James Shield’s Sheffield United Column: Forget the fancy theories and so-called experts, this team’s ‘secret’ is simplicity
If, and despite the hype it remains an 'if', Sheffield United do secure automatic promotion to the Premier League then expect large sections of the media to suddenly discover Chris Wilder and his team.
For the majority of the past eight months, Leeds and Marcelo Bielsa in particular have the subject of their affections. Inevitably so to some extent, given the Argentine's curriculum vitae and army of devotees including Mauricio Pochettino and Pep Guardiola. But, as I wrote a couple of weeks ago, many commentators have allowed their obsession with the former Athletic Bilbao and Chile coach to distract them from the fact that something equally special is happening at Bramall Lane. A transformation which, you could argue, is more meaningful to the vast majority of those who follow, take part and play the game than the one Bielsa is overseeing 40 or so miles to the north.
Why? Because it is being driven by processes and decisions even those involved at grassroots level can implement or make.

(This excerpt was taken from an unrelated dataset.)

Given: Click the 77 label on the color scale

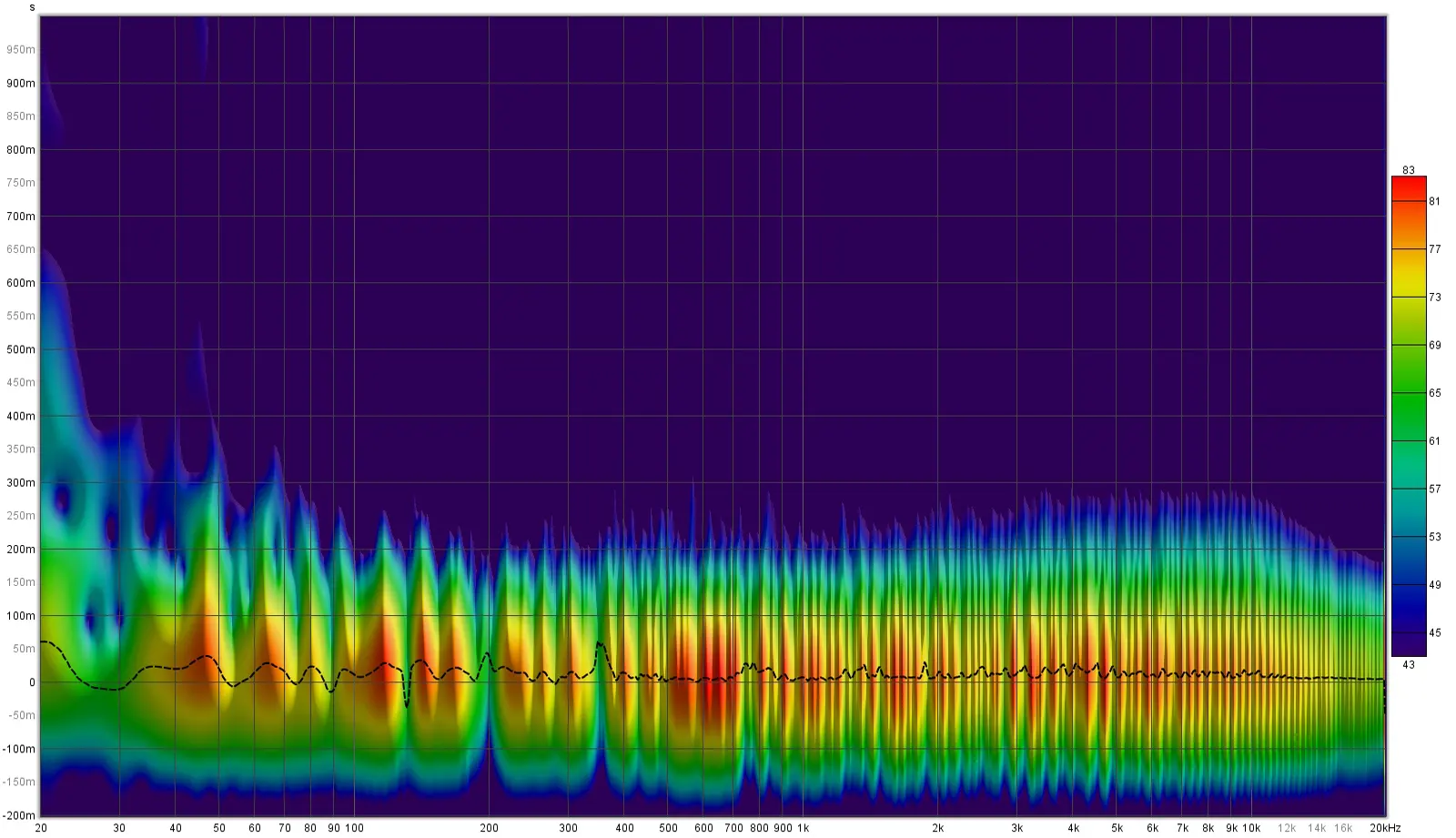Looking at the screenshot, I should click(1434, 249).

Plenty has been written, in these parts at least, about the budgetary constraints Wilder has been working under. It is something which, from personal experience, yours truly can confirm does not always go down well with those holding the purse strings. But even though they have been loosened of late, most notably when handing new long term contracts to a number of influential players, it is simply a fact that the 51-year-old and his staff do not have access to the same financial resources as their many of their counterparts elsewhere in the division.

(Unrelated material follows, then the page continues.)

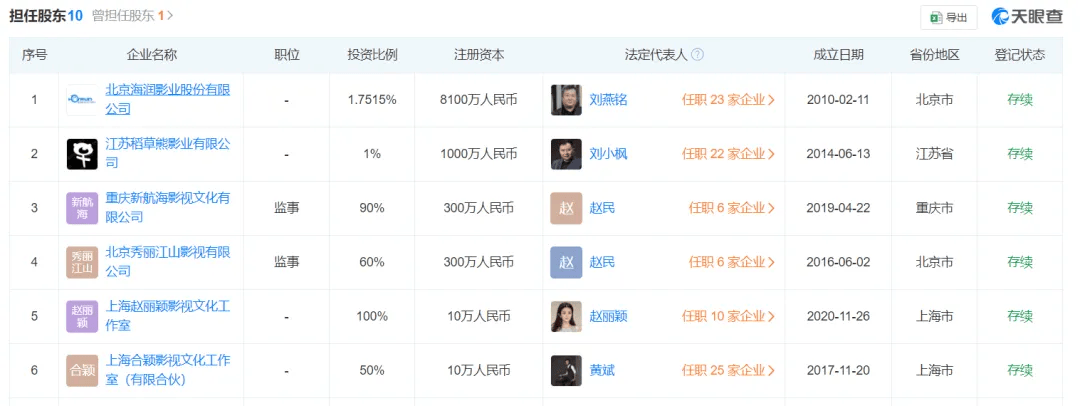Click the purple 赵丽颖 studio icon

pyautogui.click(x=82, y=316)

Yet as the Championship rankings confirm - United enter Saturday's home fixture against Ipswich Town three points clear of Bielsa's third placed side with two matches remaining - this imbalance has not proven to be an insurmountable obstacle in the pursuit of top-flight status.
The reason, although no doubt others will use poetic language and complex theories to try and pretend otherwise, is because they have not allowed sport to be hijacked by science. Yes, statistics and technology have been embraced by Wilder's coaches and head of recruitment Paul Mitchell. But they still recognise, despite using them to their advantage, that the game is essentially about human-beings. People, their moods and personalities, exert greater influence over what happens on the pitch than a computer generated spreadsheet.
United's climb to second in the table can be explained very simply. Their squad is full of talented individuals with good attitudes and characters, selected because they have to potential to blossom in a specific tactical framework. Wilder and his assistants work those under their command hard. They coach them methodically and demand plenty. But in return, United's players are also encouraged to enjoy and express themselves. Both on and off the pitch. That, barring one or two false steps, has allowed them to maximise their potential and cope with the psychological and physical pressures associated with trying to complete what would be a life-changing feat.
Sunday League managers can do the same. Because the process relies on personality, not pound notes. And that, the lack of grandeur, makes it more meaningful and special.